La fatica da zoom: dal corpo alla mancanza del corpo

Fatica da Zoom

Si chiama fatica da Zoom o sindrome da stanchezza psicologica. Accompagna le nostre giornate da quasi un anno, da quando abbiamo lasciato fuori da noi il mondo esterno e, causa forza maggiore, ci siamo trincerati dietro e dentro uno schermo.
È un misto di stanchezza mentale e fisica, di confusione e spossatezza.

Le videochiamate hanno sostituito gli incontri reali. I pazienti dentro il computer hanno preso il posto di quelli in carne ossa. I sorrisi, le lacrime e il fluire delle emozioni è stato sostituito dalla freddezza di uno schermo piatto. Il tutto associato all’estrema fatica che noi clinici facciamo per decodificare, interpretare e sintonizzarci con l’inconscio dei nostri pazienti quando ci troviamo dell’altra parte di un computer.

L’ho provata anche io che sono sempre stata contraria alle consulenza online perché mi sembrava che togliessero valore alla magia di un incontro.
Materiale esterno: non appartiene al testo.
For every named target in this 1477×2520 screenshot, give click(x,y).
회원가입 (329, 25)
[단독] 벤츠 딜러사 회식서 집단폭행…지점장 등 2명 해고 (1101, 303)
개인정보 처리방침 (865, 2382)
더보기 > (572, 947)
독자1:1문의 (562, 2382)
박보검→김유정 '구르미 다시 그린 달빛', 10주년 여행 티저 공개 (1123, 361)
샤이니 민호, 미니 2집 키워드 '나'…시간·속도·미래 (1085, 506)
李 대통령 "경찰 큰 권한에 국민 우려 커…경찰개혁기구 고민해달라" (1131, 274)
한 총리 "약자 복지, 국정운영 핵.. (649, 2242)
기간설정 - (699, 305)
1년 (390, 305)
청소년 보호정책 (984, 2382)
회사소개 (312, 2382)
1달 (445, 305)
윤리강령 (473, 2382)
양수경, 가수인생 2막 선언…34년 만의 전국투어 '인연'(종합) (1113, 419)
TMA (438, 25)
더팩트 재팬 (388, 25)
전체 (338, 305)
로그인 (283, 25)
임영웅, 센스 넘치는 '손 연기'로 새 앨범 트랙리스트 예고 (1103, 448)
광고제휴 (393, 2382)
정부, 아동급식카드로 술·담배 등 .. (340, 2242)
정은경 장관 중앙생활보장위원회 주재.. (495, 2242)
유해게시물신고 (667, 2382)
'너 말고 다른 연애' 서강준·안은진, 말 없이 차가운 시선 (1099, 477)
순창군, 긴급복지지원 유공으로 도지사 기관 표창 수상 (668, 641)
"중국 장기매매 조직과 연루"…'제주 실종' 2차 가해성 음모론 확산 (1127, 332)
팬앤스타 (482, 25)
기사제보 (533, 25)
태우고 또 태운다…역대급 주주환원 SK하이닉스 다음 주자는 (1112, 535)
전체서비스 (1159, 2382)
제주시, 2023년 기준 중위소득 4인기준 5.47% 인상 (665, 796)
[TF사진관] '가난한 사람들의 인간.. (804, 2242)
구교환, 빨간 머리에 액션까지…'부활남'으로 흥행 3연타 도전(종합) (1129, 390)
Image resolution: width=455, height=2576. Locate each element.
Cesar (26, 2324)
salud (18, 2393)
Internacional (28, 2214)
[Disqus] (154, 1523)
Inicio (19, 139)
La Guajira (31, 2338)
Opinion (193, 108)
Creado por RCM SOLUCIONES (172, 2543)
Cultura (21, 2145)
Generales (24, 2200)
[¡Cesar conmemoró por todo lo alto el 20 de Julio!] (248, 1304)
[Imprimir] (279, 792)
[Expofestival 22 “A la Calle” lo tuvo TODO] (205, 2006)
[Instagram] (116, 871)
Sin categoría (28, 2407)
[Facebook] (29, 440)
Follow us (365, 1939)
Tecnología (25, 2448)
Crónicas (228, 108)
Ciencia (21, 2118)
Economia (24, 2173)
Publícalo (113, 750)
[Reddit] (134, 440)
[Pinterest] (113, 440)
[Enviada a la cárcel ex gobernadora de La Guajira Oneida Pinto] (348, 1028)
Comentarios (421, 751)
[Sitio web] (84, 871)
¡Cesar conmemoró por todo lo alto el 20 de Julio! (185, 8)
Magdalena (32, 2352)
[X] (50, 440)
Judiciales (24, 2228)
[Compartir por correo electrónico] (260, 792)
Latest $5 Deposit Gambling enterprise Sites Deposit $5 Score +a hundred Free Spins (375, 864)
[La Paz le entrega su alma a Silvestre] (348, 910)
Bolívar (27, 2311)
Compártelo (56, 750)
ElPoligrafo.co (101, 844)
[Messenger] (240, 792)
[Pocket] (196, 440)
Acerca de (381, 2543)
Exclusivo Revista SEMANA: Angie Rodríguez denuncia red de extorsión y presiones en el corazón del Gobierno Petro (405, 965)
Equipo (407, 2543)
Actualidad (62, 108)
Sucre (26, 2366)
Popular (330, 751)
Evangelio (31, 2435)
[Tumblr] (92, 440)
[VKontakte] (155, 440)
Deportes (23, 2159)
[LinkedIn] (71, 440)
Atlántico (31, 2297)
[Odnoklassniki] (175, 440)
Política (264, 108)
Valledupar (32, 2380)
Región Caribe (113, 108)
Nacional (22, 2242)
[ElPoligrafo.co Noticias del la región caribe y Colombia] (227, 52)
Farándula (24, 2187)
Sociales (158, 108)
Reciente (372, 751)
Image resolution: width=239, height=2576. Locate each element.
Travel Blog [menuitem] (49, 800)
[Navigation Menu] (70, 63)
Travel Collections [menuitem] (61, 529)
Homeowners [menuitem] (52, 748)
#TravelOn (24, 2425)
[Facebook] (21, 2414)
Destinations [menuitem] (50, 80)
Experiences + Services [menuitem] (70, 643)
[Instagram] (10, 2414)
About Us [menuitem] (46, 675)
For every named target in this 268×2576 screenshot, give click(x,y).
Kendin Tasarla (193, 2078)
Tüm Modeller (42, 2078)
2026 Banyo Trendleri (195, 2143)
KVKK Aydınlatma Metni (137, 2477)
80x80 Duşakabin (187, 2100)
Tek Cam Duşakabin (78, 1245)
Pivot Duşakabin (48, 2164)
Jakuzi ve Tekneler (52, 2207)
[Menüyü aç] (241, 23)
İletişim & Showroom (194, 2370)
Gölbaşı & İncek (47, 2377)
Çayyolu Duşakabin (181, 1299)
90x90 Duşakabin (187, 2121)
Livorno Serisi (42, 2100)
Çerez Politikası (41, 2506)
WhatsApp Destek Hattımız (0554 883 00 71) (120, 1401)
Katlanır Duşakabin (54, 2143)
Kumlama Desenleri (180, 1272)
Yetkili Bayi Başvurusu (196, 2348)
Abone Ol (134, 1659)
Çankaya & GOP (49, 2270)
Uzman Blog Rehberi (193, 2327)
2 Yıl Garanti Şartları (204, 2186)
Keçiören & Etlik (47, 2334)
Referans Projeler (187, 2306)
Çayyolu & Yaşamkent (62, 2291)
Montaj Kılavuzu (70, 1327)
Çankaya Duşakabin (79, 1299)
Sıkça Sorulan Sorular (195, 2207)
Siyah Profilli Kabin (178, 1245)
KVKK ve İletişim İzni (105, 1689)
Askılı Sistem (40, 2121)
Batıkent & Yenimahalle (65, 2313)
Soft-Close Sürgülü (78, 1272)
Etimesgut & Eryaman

Ho sempre preferito lavorare con il paziente o la coppia de visu, con il rischio di dovermi alzare alle cinque del mattino per prendere il primo volo della mattina per tentare di ottimizzare e dilatare la mia giornata; ma adesso mi sono accorta che queste nuove piattaforme accorciano le distanze e consentono di lavorare senza rischiare di venire contagiati e di perdere troppo tempo per gli spostamenti.
In una prima fase mi sentivo inadeguata, non capivo. Ero in casa o nel mio studio, talvolta in compagnia dei miei amati cani, il profumo di una tisana calda e i miei affezionati pazienti.
Ma nonostante ciò qualcosa non andava per il verso giusto.
Dopo aver completato le consulenze online mi sentivo stravolta, affaticata, spossata; per niente immune a questa nuova forma di usura psico-fisica.

Dal gettone allo smart working

Ricordo con nostalgica emozione il tempo del gettone. Quando avevamo uno o più gettoni e dovevamo utilizzarli per dire le cose essenziali a chi ci ascoltava dall’altra parte del telefono. Era il tempo dell’attesa: quando si aspettava in casa una telefonata importante, quando dovevamo rincasare perché qualcuno ci avrebbe chiamato. Il resto del tempo era nostro, solo nostro, eravamo beatamente irraggiungibili. Eravamo uomini liberi.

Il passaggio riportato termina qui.